United Airlines is one of the latest corporations to be schooled in resolving a customer complaint before it is exposed publically. Musician Dave Carroll's guitar was damaged when he checked it on a flight. After months of trying to resolve the issue with United, Dave took his case to the court of social media in song.
The challenge for the corporation is knowing when a customer complaint is going to become a PR nightmare. In Dave's case he informed United that "going social" was his next step. But how does the corporation know when a customer is actually prepared and capable of going social? While Dave seems to have a legitimate gripe, not every dissatisfied customer has reasonable expectations. Playing the customer service game in the age of social is a bit like Russian Roulette.
Now, United is contacting Dave to make an attempt to resolve the issue. His music will likely get more exposure than if United had settled in the first place. A win-win for Dave.
- Richard Liechty
Fantastic. This is how brands are being defined by fans and detractors. Does United have a jingle? They do now.

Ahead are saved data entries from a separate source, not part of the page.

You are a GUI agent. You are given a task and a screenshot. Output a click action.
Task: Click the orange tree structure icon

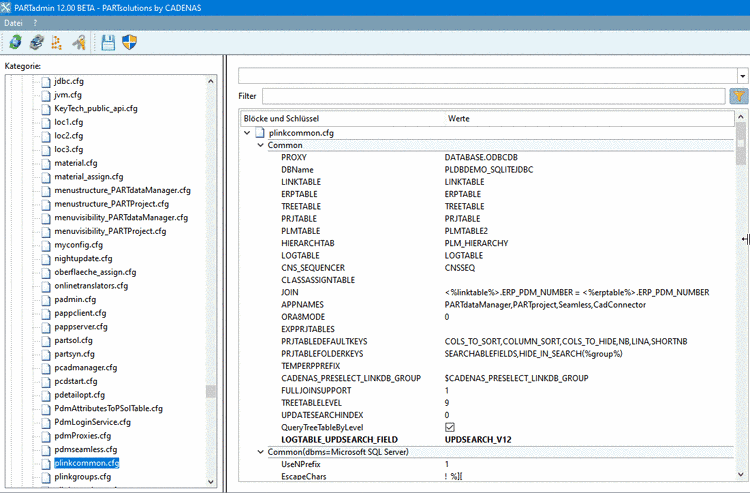click(x=57, y=42)
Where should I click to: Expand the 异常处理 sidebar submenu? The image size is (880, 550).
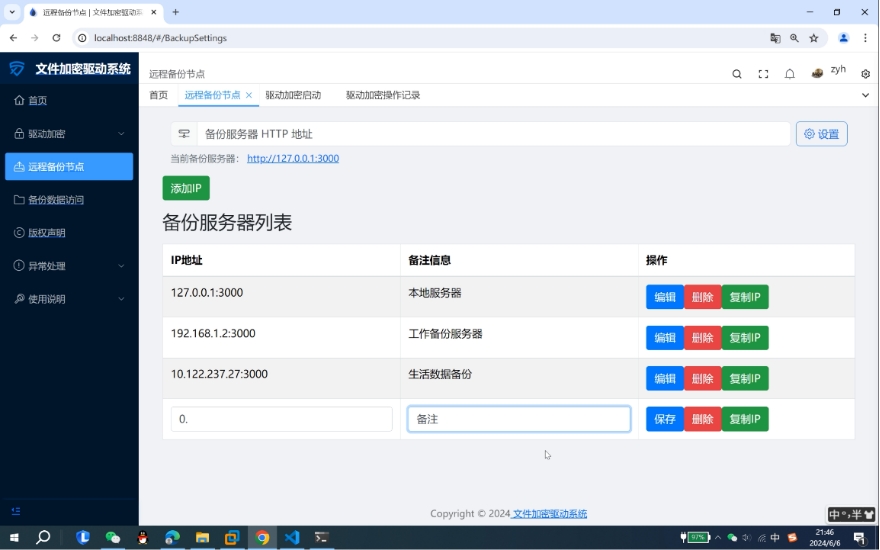[68, 266]
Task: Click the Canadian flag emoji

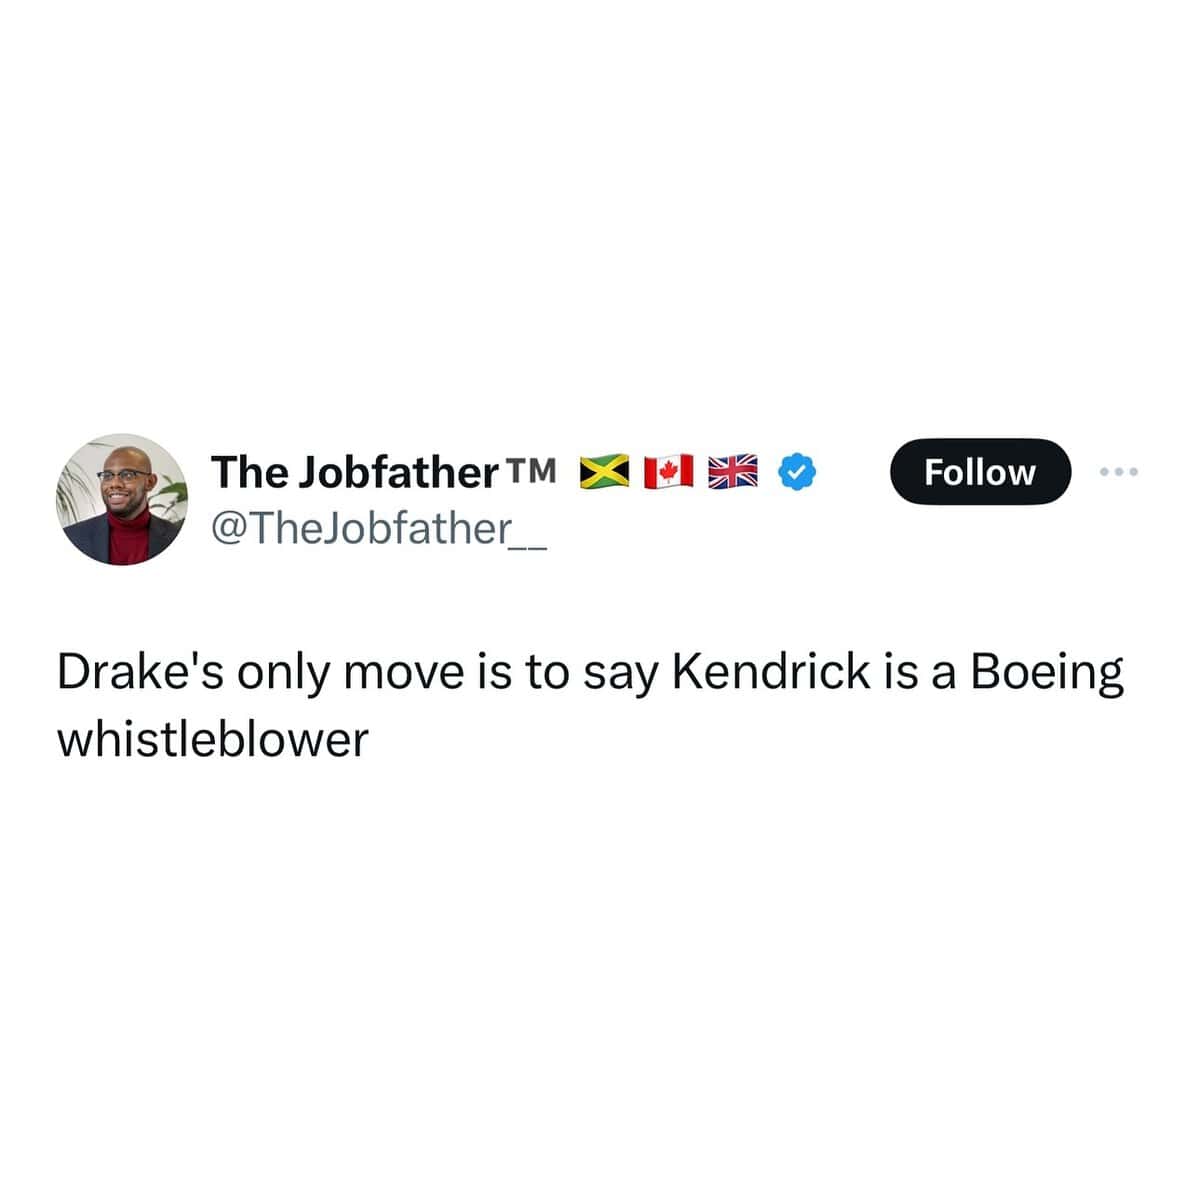Action: [669, 471]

And this is moving fast. It's already 4th on the Google SERP for "United" in Canada.
- Craig Ritchie
Awesome. As I was sitting in a return line last night, I was just talking about how social media could be a great way to improve customer service. If customers filmed their interaction with store clerks at big brands that have horrible customer service, one of two things could happen: 1) those brands might get better about training their staff in the public treatment of customers, or 2) cameras would be banned in those stores. With cell phones putting cameras into people's hands, I'm surprised more people haven't exposed bad service online!
- Stephanie Jorgl





Comments (2)
This will please all of us that have had our baggage damaged or lost and felt powerless afterwords.
I like the fact that he told united he would go social with his story. Very constructive, he gave them a chance.
Moving beyond this example, the social media court is an interesting concept. I'm ambivalent about it. In society, are people entitled to bypass the 'legal' way to get justice without creating anarchy as more and more complaint will flow to the social court?
Posted on July 9, 2009 14:12
Update: Twitter has grabbed on to this, and "United" became a trending topic for a while.
The video's at 1.35M views in 4 days.
Also, on Google US, the video shows up third after United's web site and the United Airlines Mileage Plus program. (Not to mention it also shows up fourth, fifth and seventh.)